DNA-StrandI've been reading "The Innovator's DNA," an interesting book about how companies can set themselves up to be better through what they call 'disruptive innovation.' I don't think this is an entirely new concept because there have certainly been plenty of innovations created my many companies, and those companies have thrived and grown. What's different in this book is that it provides specific traits and actions that companies can take to find and develop people who can make a difference.

In the supply chain there is plenty of room for innovation even if they come along very infrequently. Probably the biggest innovation was EDI itself. Not the formal X12 spec, but the notion that there could be a standardized format for communicating information about orders and products. It could be argued that the VAN was the next big innovation, but to me the VAN was simply born out of the necessity to send EDI data between trading partners. The next and most recent innovation (though it wasn't exclusively about the supply chain) was SaaS/Cloud based services. The idea of moving the complexities of managing EDI processes outside the walls of the company and into a shared environment where multiple companies could share the reduced costs is a stellar example of innovation.

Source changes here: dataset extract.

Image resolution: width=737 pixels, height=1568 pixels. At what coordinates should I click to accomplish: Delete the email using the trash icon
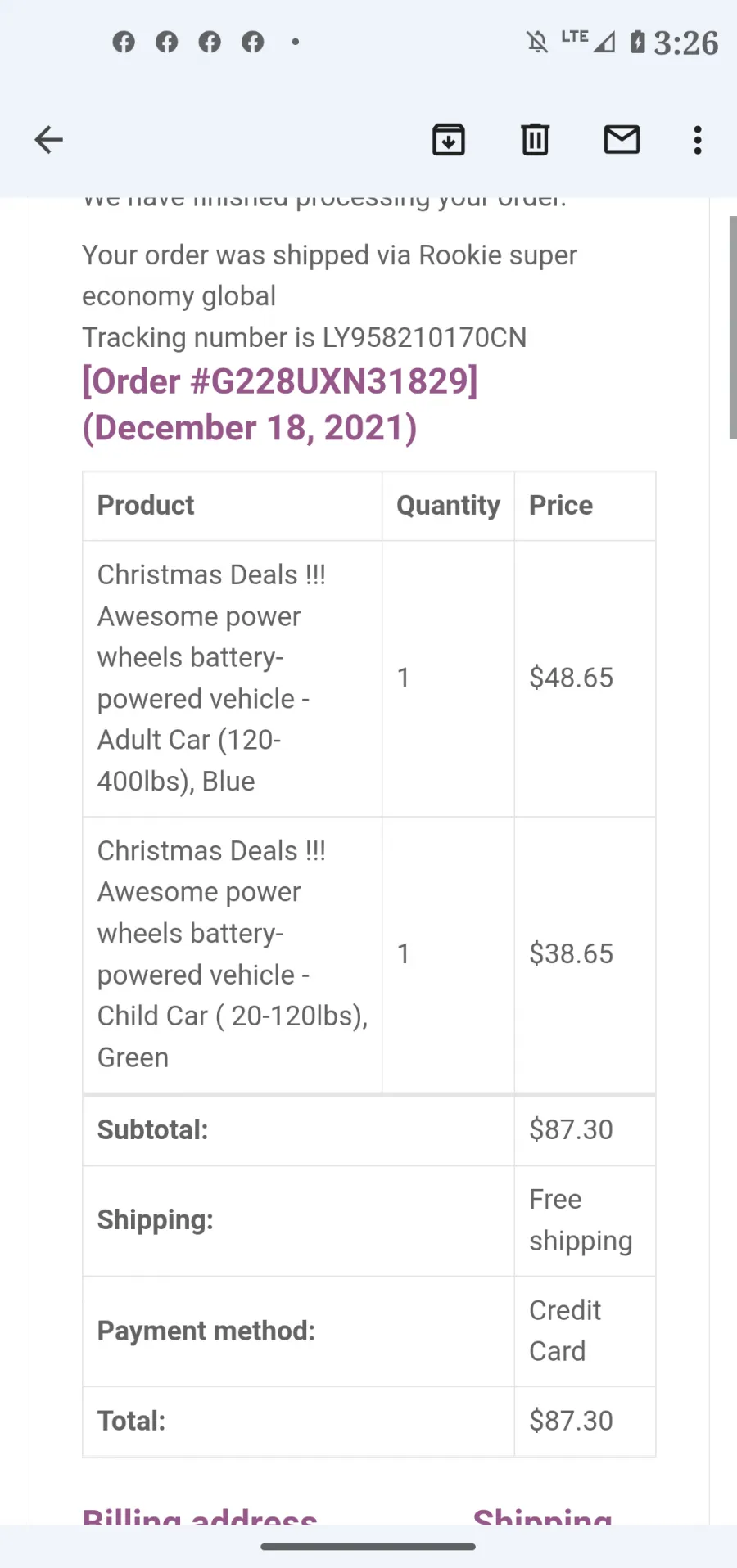(x=535, y=140)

But those are more global innovations that affect multiple companies. The challenge remains today for individual companies to find ways to innovate for competitive advantage. Supply chain and EDI doesn't always fall under the IT department, but the technology that powers the systems is the same stuff that IT deals with as a core competency. Here's a comment from NetEnrich's CEO who deals with innovation and IT issues for his company.

“IT leaders need to be more effective. Despite considerable investment in people, process and technologies, IT has not gotten better. IT now faces additional opportunity and risk due to complexity brought about by new world technology such as cloud, virtualization and mobility, as well as a heightened business demand for innovation,” said Raju Chekuri, President and CEO of NetEnrich. “The old world reactive approach to infrastructure and operations management does not meet these new demands and expectations. IT must find a new approach to address these challenges, mitigate risk, and drive innovation with the launch of its Intelligent Business Innovation framework.”  

Managing risk and creating a framework in which innovation can be leveraged is a long term endeavor. Set a plan and understand what to look for and how to nurture employees to make the next great innovation.